• Problem:
Extend the passage on Everson and religion in American public life, beginning right after its final sentence.
(Given passage)
The Fruits of Everson: A Secular Public Square

What followed Everson is all too familiar. Prayer and Bible reading were banned from schools. Christian moral teachings were sidelined. Secularism—the active removal of religion from public life—became the assumed posture of government. As the Harvard scholars argue, this didn’t create neutrality; it created a functional state-sponsored religion of secularism.

Romans 1 describes what happens when a society “suppresses the truth” about God: moral confusion and cultural decay. We’ve witnessed this firsthand as public life—once broadly shaped by biblical norms—has become a vacuum filled by alternative ideologies.

A Forgotten American Principle: Local Freedom to Support Religion

One of the most insightful arguments from Cline, Hammer, and Hazony is that American federalism originally allowed each state to shape its religious character. States like Massachusetts, Connecticut, and New Hampshire maintained various forms of Christian establishment well into the 19th century. This wasn’t forced religion. Alongside these establishments, states protected freedom of conscience.
(End Given passage)
(Data extract)
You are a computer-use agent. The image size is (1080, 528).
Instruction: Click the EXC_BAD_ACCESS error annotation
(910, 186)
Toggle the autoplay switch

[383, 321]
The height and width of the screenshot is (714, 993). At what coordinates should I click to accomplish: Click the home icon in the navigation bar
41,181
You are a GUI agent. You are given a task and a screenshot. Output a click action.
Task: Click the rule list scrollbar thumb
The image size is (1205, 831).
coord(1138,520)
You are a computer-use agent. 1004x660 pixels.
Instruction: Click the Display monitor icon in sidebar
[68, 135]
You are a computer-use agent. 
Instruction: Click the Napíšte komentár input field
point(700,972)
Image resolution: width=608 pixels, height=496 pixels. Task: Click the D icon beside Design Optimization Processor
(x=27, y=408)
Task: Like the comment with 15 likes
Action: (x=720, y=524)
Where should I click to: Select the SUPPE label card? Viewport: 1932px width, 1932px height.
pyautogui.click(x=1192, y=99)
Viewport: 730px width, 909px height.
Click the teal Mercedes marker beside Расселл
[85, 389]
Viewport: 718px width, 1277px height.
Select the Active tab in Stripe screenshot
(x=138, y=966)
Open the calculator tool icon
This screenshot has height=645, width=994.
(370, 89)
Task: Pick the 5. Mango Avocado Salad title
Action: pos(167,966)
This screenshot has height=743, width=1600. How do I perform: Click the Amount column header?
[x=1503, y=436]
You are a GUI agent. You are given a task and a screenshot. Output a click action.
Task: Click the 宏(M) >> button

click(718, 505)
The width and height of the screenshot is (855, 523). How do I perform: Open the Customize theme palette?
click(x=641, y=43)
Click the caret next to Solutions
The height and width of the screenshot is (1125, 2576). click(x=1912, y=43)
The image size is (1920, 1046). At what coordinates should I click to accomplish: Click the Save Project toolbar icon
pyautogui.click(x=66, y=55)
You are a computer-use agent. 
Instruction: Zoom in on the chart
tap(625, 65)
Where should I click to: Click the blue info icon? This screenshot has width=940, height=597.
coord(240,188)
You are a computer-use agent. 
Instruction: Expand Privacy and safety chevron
(End Data extract)
• Answer space:
The genius of this system was local accountability. Each state, as a community, had the freedom to uphold religious practices appropriate to its people. This echoes the biblical principle of local leadership seen in Exodus 18, where Moses is told to appoint “capable men from all the people…to serve as officials” over groups at different levels.

What Christians Should Hope For

The Harvard Law Journal article calls for overturning Everson and returning decisions about public religion to the states. From a Christian worldview, this proposal aligns with key scriptural principles:

  • Civil rulers should promote the public good, including moral and religious formation.
  • Religious instruction should not be coerced but encouraged.
  • Parents and local communities should shape children’s moral education (Deuteronomy 6:6–7).

Imagine a future where states once again have the freedom to support prayer in schools, Bible instruction, and moral formation—not by force, but by communal choice. Such a restoration would acknowledge the biblical truth that faith in God strengthens public virtue.

Caution: Supporting Truth Without Coercion

While we should hope for a return to public religion, Christians must remember that authentic faith cannot be imposed (2 Corinthians 4:2). Government should create conditions favorable to righteousness, but not attempt to compel belief. This balance—supporting religion while protecting conscience—was wisely preserved in many early American states. It’s a biblical balance worth recovering.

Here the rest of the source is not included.